To be very specific, we're talking Japanese toilet seats. The country that gave us such leading-edge technologies as the Walkman, the Game Boy and instant ramen noodles didn't stop at the bathroom door. Not content with upgrading their traditional squat models to western fixtures, they did what Sony and Nintendo and Nissin Foods have done time and again: take something that we think we have a handle on, and improve upon it in ways we never thought possible or that we even needed. Or to paraphrase "Field of Dreams," if you build a toilet that raises the lid with the push of a button, they will come.
That's just one of the tricks they've been able to teach the old dog. Along with raising the lid you can also raise the seat. There are often buttons for both large and small flush, a water saving approach you see more and more of around the world.

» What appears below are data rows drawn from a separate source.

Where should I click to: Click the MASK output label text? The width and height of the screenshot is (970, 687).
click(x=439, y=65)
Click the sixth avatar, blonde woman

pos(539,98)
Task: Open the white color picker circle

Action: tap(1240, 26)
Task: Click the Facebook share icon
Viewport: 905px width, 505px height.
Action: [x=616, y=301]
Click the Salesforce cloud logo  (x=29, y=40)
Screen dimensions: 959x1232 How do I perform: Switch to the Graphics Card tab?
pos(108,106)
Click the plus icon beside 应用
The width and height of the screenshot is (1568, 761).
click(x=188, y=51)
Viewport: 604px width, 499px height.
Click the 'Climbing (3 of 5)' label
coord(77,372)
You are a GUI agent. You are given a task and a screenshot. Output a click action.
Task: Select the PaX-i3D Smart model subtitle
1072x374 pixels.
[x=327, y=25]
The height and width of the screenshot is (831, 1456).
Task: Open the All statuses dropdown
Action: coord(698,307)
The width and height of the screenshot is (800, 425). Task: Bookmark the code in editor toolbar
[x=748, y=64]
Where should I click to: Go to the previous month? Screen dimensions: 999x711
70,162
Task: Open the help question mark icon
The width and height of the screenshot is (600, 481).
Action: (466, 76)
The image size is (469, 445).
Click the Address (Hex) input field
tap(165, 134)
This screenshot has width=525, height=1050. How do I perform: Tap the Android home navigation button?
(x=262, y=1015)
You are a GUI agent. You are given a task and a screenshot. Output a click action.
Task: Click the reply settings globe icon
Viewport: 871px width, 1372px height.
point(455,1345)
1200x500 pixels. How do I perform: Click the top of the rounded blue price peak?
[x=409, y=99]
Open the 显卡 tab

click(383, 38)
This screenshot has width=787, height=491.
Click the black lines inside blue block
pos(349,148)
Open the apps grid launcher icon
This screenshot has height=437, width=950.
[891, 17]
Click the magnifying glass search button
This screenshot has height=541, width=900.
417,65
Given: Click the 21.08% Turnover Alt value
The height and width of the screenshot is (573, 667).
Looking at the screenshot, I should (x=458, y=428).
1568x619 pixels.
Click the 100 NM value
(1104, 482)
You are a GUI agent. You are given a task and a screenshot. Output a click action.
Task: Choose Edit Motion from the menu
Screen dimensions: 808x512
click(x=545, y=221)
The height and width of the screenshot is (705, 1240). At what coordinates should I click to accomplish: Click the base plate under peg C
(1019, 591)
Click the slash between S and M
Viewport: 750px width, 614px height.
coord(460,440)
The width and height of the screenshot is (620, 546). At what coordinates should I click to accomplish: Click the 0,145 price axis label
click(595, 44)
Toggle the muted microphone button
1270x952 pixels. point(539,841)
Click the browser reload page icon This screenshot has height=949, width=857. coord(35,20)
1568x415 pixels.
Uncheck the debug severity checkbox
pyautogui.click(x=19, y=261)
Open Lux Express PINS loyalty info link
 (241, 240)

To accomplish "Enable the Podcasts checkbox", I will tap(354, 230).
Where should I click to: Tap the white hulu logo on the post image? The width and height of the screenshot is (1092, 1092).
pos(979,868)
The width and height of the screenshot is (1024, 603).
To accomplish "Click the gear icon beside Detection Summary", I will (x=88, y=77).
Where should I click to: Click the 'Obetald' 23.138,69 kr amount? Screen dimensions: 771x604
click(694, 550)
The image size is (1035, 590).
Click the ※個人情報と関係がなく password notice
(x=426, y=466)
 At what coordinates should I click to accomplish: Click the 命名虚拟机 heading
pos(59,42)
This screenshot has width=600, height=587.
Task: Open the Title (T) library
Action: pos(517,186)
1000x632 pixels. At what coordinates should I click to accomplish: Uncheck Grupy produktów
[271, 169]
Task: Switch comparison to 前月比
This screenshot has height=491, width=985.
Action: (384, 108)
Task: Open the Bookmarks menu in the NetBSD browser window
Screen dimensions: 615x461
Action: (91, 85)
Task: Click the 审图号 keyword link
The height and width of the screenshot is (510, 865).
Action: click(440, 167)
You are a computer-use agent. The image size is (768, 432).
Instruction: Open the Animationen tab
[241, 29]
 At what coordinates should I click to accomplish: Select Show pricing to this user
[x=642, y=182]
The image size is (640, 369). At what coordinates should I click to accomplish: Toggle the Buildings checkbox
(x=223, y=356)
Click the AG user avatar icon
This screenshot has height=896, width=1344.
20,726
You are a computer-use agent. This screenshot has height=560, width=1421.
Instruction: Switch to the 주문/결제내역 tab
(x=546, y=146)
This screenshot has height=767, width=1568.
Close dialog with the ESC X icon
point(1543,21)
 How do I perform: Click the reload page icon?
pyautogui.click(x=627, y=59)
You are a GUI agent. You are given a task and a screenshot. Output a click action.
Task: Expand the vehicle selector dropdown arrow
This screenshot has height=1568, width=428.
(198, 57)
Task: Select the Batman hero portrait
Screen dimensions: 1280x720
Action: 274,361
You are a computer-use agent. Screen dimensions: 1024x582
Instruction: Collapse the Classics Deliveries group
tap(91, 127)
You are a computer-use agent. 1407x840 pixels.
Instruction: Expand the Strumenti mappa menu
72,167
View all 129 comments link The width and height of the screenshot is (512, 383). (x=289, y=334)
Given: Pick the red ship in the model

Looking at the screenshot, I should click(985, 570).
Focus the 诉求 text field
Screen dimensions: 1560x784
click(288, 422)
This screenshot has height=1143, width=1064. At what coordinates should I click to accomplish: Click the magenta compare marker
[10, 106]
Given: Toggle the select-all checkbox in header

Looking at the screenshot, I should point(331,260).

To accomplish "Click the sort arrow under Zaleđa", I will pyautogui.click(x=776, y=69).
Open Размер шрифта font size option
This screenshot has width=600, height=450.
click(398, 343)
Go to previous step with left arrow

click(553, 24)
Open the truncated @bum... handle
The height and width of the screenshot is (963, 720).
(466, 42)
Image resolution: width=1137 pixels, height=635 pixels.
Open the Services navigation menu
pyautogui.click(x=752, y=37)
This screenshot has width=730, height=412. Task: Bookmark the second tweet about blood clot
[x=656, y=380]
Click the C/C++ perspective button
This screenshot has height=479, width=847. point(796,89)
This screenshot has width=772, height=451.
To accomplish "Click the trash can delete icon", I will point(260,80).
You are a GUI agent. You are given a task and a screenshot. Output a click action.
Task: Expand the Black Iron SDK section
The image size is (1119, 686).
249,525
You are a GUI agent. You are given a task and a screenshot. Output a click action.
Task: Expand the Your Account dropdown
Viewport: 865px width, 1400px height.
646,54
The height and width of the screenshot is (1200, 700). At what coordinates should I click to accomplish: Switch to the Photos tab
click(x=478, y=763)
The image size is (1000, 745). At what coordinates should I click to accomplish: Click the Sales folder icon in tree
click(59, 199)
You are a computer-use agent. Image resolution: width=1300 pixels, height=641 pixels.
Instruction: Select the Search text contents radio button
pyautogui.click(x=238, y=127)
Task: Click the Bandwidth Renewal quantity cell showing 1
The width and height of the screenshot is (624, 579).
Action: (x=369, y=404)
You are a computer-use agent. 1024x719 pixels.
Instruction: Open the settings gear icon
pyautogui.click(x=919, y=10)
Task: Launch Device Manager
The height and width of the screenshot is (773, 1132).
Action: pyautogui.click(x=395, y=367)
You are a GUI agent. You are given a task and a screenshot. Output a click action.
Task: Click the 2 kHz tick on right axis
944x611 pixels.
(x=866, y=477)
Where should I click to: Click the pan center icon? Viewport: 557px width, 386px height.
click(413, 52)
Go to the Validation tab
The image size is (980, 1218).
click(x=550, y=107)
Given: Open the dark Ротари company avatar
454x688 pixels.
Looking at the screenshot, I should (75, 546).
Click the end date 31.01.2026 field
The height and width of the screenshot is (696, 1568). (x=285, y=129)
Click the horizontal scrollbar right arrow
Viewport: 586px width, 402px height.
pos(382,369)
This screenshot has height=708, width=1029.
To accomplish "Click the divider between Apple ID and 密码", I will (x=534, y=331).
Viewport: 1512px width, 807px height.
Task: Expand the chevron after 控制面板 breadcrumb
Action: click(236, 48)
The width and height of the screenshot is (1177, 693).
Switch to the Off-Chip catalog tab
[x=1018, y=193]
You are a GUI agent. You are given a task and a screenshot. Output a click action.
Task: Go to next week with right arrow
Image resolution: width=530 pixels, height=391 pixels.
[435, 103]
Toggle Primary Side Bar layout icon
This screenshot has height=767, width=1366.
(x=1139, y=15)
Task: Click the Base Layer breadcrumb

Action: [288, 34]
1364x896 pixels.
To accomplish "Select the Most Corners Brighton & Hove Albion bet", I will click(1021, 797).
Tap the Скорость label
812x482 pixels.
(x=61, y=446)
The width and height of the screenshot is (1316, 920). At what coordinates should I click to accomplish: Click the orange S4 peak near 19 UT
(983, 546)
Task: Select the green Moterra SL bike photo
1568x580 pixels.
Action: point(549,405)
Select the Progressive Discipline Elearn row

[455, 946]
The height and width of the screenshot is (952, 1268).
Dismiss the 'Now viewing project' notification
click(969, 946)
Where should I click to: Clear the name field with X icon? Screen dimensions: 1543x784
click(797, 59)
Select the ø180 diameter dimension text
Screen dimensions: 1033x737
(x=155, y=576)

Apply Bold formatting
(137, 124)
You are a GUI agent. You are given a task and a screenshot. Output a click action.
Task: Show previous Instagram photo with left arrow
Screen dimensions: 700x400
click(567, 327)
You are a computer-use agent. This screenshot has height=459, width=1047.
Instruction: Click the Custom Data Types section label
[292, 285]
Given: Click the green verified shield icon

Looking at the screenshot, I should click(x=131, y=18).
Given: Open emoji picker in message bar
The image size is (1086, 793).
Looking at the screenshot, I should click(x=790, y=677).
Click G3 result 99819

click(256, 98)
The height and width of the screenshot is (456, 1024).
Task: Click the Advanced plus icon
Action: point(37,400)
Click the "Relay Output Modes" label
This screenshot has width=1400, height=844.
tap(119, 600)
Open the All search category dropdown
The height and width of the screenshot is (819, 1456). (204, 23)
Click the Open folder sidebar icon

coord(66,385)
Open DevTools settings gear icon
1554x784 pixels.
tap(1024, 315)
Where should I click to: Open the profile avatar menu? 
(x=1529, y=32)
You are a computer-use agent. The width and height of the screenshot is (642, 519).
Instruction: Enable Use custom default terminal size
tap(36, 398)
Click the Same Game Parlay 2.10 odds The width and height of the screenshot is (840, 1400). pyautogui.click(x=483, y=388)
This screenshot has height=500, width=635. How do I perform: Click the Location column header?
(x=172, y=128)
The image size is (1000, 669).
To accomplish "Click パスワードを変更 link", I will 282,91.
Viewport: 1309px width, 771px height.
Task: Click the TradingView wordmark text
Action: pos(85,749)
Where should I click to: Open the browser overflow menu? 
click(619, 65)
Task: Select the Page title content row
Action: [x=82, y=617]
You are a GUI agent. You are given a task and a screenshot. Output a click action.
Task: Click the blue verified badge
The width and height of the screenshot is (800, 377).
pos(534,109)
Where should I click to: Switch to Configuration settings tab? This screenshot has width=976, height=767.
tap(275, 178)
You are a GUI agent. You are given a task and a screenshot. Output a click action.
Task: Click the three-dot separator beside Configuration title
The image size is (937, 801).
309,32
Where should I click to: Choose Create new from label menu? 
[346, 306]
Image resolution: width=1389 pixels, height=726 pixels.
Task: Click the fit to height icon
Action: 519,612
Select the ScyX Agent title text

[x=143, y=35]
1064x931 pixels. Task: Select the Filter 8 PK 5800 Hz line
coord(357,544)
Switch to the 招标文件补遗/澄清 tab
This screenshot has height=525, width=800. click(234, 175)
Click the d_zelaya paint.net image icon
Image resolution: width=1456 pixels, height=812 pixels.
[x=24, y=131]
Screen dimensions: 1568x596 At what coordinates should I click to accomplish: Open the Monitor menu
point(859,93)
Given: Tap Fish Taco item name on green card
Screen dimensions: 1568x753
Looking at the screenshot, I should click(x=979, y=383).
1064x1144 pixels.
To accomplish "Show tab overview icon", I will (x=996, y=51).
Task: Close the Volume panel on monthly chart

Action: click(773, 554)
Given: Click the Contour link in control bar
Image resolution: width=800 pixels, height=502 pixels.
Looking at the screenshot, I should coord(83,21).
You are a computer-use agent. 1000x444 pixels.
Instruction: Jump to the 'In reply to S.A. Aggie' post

And since it's a country with a limited amount of room, it's not uncommon to find a bidet feature built in, with both front and rear warm water sprays. Some even have a warm air drying function, making the full-function models a Porsche for your derriere.
There's just one problem. While 76% of Japanese homes have some variation on the, uh, well, all-in toilet, it's not something with which many westerners are familiar or comfortable. Add in the country's overall push to make itself friendlier for the 2020 Olympic Games, which will bring millions of visitors and associated loo visits, and you have a situation where (to beat the Porsche analogy senseless) there will be millions of student drivers sitting in the driver's seat and stepping on the gas when they should be hitting the brake. Mind you, if it WERE a car, the worse you could do is kill yourself. The horrors of a toilet seat accident are too horrible to contemplate.
And it's not just theory. According to a 2014 survey "I did not know how to use a Japanese-style toilet" and "I did not understand the role of various operation buttons" were the top complaints by tourists, clocking in at over 25% of all the responses. Additionally, "I pressed the emergency button" was cited by nearly 9% of foreign visitors. That said, there is no "emergency" button, though it's easy to see how someone could panic when sitting in a small stall in a strange country with your pants around your ankles when warm water suddenly squirts on your butt.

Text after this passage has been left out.